**YOUR TASK**
Copy every one of the rows below line for line, omitting the pictures.

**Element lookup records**
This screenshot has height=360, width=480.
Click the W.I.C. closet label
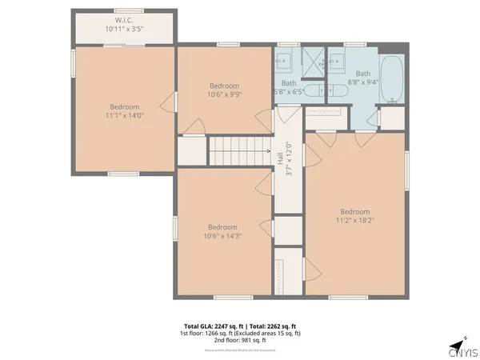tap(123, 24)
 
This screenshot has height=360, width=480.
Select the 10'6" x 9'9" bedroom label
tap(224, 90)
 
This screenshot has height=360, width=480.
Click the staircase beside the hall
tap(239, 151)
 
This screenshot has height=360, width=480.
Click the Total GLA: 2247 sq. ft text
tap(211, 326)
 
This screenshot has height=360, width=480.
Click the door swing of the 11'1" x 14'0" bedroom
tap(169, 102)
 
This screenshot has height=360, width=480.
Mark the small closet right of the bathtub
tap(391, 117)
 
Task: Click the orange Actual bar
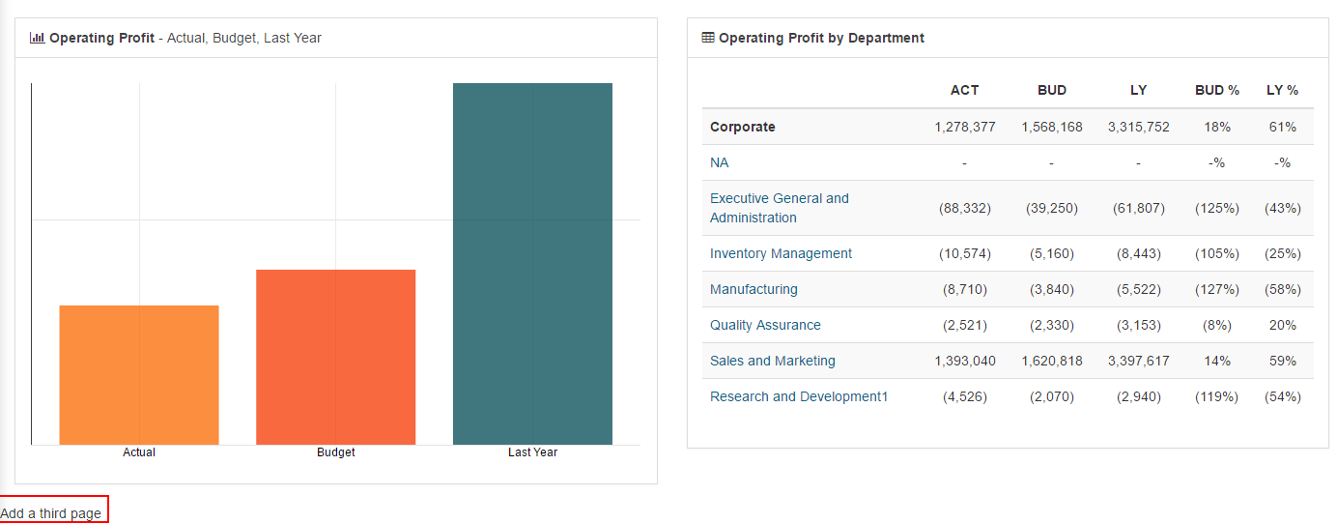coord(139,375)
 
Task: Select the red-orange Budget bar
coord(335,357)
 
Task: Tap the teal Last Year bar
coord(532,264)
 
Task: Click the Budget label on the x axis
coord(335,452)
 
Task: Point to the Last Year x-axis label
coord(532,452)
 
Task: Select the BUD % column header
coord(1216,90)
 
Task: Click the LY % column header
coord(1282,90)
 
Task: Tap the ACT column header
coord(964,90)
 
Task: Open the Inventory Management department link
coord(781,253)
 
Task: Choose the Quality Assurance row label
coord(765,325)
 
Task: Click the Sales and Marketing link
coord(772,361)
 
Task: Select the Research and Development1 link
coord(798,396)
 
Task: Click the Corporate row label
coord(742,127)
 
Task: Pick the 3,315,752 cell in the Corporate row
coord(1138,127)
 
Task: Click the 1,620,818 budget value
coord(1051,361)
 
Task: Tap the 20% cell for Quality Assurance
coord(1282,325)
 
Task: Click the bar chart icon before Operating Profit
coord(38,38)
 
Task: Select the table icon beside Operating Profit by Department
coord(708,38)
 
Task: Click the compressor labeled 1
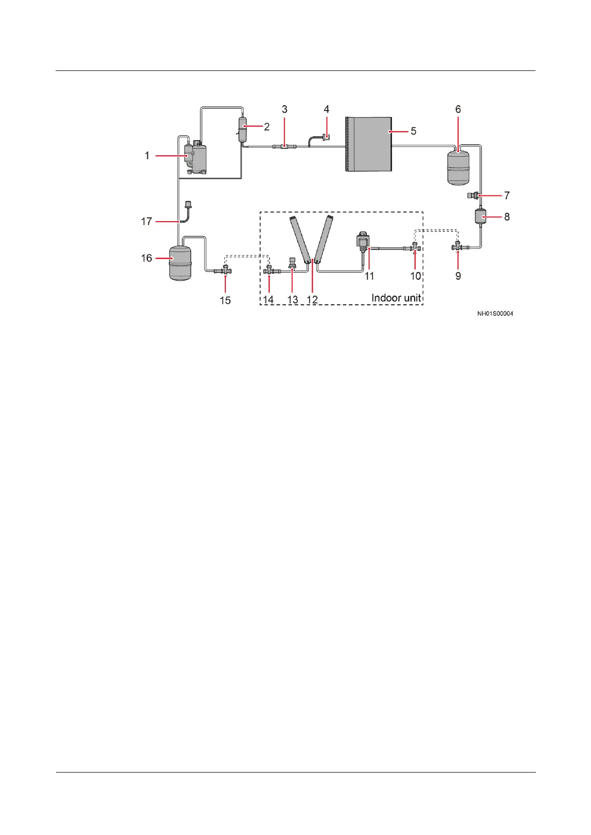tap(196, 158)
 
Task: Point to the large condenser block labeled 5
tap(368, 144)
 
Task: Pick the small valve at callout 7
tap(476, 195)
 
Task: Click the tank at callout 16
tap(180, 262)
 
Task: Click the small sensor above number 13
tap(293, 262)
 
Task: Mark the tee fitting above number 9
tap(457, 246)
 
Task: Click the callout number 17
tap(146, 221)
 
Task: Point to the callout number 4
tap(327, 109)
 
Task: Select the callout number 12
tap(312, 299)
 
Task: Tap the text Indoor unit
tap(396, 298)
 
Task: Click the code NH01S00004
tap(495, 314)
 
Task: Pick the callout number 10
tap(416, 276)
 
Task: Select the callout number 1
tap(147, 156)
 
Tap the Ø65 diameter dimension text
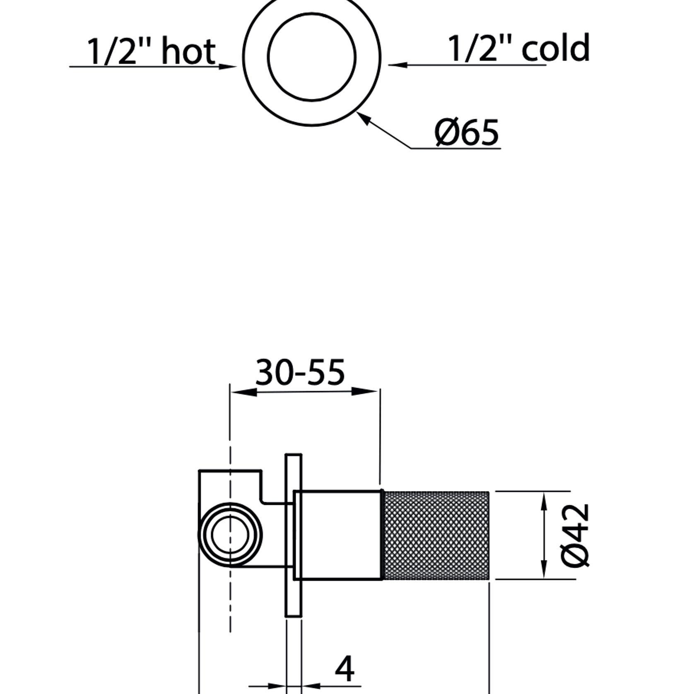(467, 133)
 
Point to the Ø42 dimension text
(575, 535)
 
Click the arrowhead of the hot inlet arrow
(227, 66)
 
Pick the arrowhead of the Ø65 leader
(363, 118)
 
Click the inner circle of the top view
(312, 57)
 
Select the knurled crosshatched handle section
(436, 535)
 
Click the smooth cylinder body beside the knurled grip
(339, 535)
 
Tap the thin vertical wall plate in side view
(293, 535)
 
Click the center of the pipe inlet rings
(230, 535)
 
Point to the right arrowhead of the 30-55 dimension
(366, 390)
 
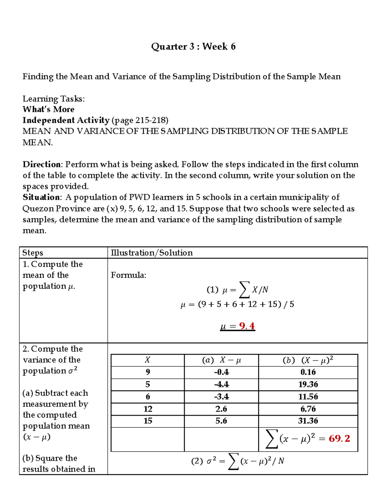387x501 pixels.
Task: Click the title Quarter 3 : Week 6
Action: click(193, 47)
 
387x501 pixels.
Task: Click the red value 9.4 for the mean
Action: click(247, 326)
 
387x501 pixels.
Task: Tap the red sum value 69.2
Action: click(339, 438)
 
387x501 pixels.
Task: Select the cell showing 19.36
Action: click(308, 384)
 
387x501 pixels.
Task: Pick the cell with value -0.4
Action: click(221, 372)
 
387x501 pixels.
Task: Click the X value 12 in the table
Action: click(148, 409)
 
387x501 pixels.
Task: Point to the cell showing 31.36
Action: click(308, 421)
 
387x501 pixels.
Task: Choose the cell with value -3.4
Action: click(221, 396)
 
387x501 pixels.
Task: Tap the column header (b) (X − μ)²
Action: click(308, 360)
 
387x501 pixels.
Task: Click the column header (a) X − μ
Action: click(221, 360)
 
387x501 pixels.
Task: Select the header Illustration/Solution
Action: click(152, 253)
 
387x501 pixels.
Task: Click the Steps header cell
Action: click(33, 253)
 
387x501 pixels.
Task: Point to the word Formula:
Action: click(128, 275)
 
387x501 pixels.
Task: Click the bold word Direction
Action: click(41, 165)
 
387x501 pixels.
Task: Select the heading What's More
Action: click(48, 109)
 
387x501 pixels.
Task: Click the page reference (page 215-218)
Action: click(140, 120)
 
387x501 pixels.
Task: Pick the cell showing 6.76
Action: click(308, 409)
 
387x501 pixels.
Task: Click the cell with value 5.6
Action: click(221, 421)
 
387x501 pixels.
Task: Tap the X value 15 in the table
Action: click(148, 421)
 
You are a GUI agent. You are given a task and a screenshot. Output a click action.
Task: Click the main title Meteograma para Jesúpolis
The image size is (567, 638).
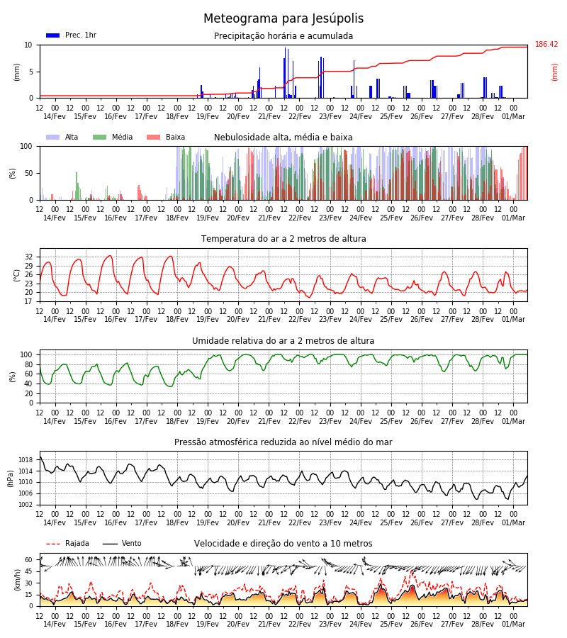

**COMPLETE RESPONSE**
This screenshot has height=360, width=480.
Click the W.I.C. closet label
tap(123, 24)
 
This screenshot has height=360, width=480.
Select the 10'6" x 9'9" bedroom label
tap(224, 90)
 
This screenshot has height=360, width=480.
Click the staircase beside the hall
tap(239, 151)
 
This screenshot has height=360, width=480.
Click the Total GLA: 2247 sq. ft text
tap(211, 326)
 
This screenshot has height=360, width=480.
Click the door swing of the 11'1" x 14'0" bedroom
tap(169, 102)
 
This screenshot has height=360, width=480.
Mark the small closet right of the bathtub
tap(391, 117)
 
Task: Click the orange Actual bar
coord(139,375)
 
Task: Select the red-orange Budget bar
coord(335,357)
 
Task: Tap the teal Last Year bar
coord(532,264)
 
Task: Click the Budget label on the x axis
coord(335,452)
 
Task: Point to the Last Year x-axis label
coord(532,452)
 
Task: Select the BUD % column header
coord(1216,90)
 
Task: Click the LY % column header
coord(1282,90)
 
Task: Tap the ACT column header
coord(964,90)
 
Task: Open the Inventory Management department link
coord(781,253)
 
Task: Choose the Quality Assurance row label
coord(765,325)
 
Task: Click the Sales and Marketing link
coord(772,361)
 
Task: Select the Research and Development1 link
coord(798,396)
 
Task: Click the Corporate row label
coord(742,127)
 
Task: Pick the 3,315,752 cell in the Corporate row
coord(1138,127)
 
Task: Click the 1,620,818 budget value
coord(1051,361)
 
Task: Tap the 20% cell for Quality Assurance
coord(1282,325)
 
Task: Click the bar chart icon before Operating Profit
coord(38,38)
 
Task: Select the table icon beside Operating Profit by Department
coord(708,38)
 
Task: Click the compressor labeled 1
tap(196, 158)
 
Task: Point to the large condenser block labeled 5
tap(368, 144)
 
Task: Pick the small valve at callout 7
tap(476, 195)
 
Task: Click the tank at callout 16
tap(180, 262)
 
Task: Click the small sensor above number 13
tap(293, 262)
 
Task: Mark the tee fitting above number 9
tap(457, 246)
 
Task: Click the callout number 17
tap(146, 221)
 
Task: Point to the callout number 4
tap(327, 109)
 
Task: Select the callout number 12
tap(312, 299)
 
Task: Tap the text Indoor unit
tap(396, 298)
 
Task: Click the code NH01S00004
tap(495, 314)
 
Task: Pick the callout number 10
tap(416, 276)
 
Task: Select the callout number 1
tap(147, 156)
 
Tap the Ø65 diameter dimension text
(467, 133)
 
Point to the Ø42 dimension text
(575, 535)
 
Click the arrowhead of the hot inlet arrow
(227, 66)
 
Pick the arrowhead of the Ø65 leader
(363, 118)
 
Click the inner circle of the top view
(312, 57)
 
Select the knurled crosshatched handle section
(436, 535)
 
Click the smooth cylinder body beside the knurled grip
(339, 535)
 
Tap the thin vertical wall plate in side view
(293, 535)
 
Click the center of the pipe inlet rings
(230, 535)
 
Point to the right arrowhead of the 30-55 dimension
(366, 390)
 
387x501 pixels.
Task: Click the title Quarter 3 : Week 6
Action: click(193, 47)
 
387x501 pixels.
Task: Click the red value 9.4 for the mean
Action: click(247, 326)
 
387x501 pixels.
Task: Tap the red sum value 69.2
Action: click(339, 438)
 
387x501 pixels.
Task: Select the cell showing 19.36
Action: click(308, 384)
 
387x501 pixels.
Task: Pick the cell with value -0.4
Action: click(221, 372)
 
387x501 pixels.
Task: Click the X value 12 in the table
Action: click(148, 409)
 
387x501 pixels.
Task: Point to the cell showing 31.36
Action: click(308, 421)
 
387x501 pixels.
Task: Choose the cell with value -3.4
Action: click(221, 396)
 
387x501 pixels.
Task: Tap the column header (b) (X − μ)²
Action: click(308, 360)
 
387x501 pixels.
Task: Click the column header (a) X − μ
Action: click(221, 360)
 
387x501 pixels.
Task: Select the header Illustration/Solution
Action: click(152, 253)
 
387x501 pixels.
Task: Click the Steps header cell
Action: click(33, 253)
 
387x501 pixels.
Task: Point to the word Formula:
Action: click(128, 275)
 
387x501 pixels.
Task: Click the bold word Direction
Action: click(41, 165)
 
387x501 pixels.
Task: Select the heading What's More
Action: click(48, 109)
 
387x501 pixels.
Task: Click the page reference (page 215-218)
Action: click(140, 120)
 
387x501 pixels.
Task: Pick the cell showing 6.76
Action: click(308, 409)
 
387x501 pixels.
Task: Click the cell with value 5.6
Action: click(221, 421)
 
387x501 pixels.
Task: Tap the X value 15 in the table
Action: click(148, 421)
 
You are a GUI agent. You are given a task and a screenshot. Output a click action.
Task: Click the main title Meteograma para Jesúpolis
The image size is (567, 638).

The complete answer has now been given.